WORK ORDER:
Your answer should be every line of the records that contains the word "agent".

(Beginning of SOURCE DATA)

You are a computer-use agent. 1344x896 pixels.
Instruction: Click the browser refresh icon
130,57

(End of SOURCE DATA)
(Beginning of SOURCE DATA)

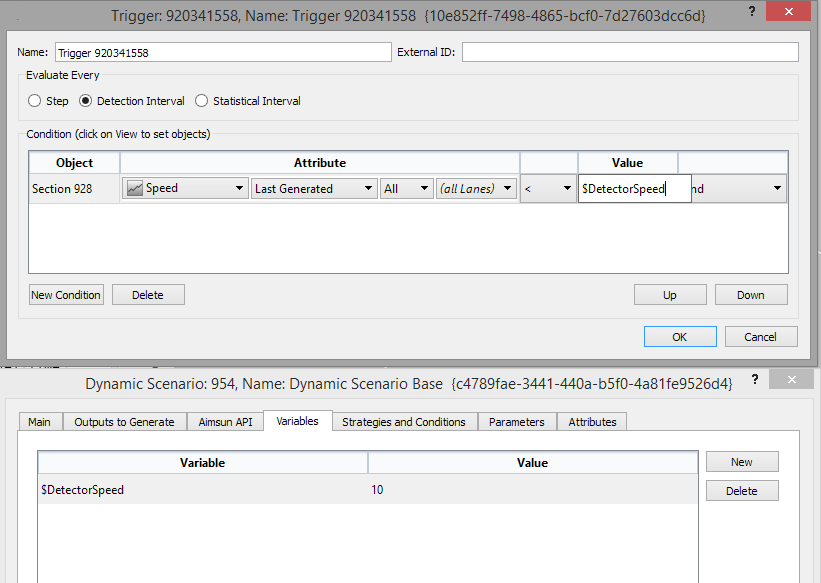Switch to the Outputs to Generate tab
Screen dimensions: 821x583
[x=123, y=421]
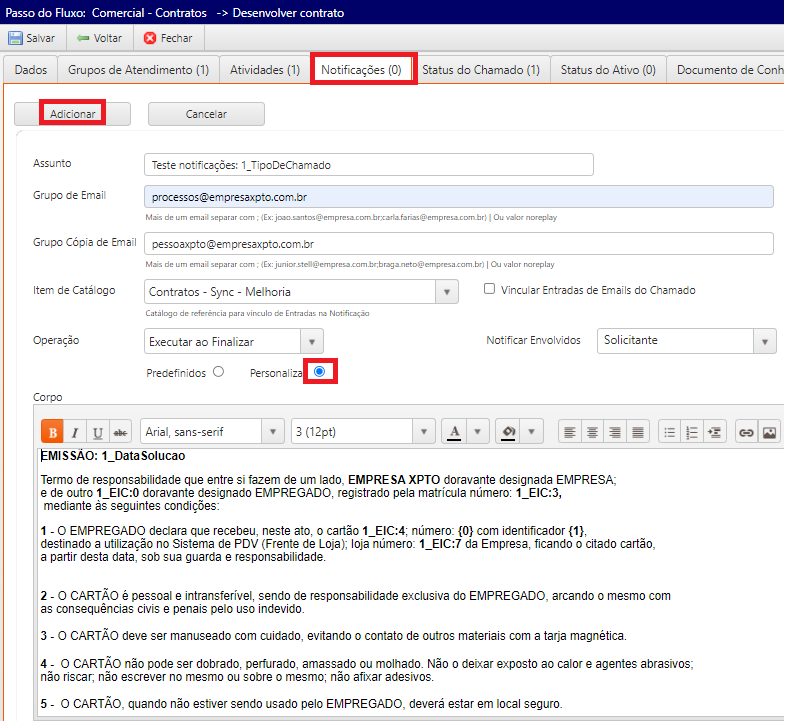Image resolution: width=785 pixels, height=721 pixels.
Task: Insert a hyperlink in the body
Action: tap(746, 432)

(End of SOURCE DATA)
(Beginning of SOURCE DATA)

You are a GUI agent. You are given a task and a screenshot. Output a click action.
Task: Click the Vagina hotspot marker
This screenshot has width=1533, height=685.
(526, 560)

(End of SOURCE DATA)

YOUR SOLUTION:
You are a computer-use agent. 1344x896 pixels.
You are a GUI agent. You are given a task and a screenshot. Output a click action.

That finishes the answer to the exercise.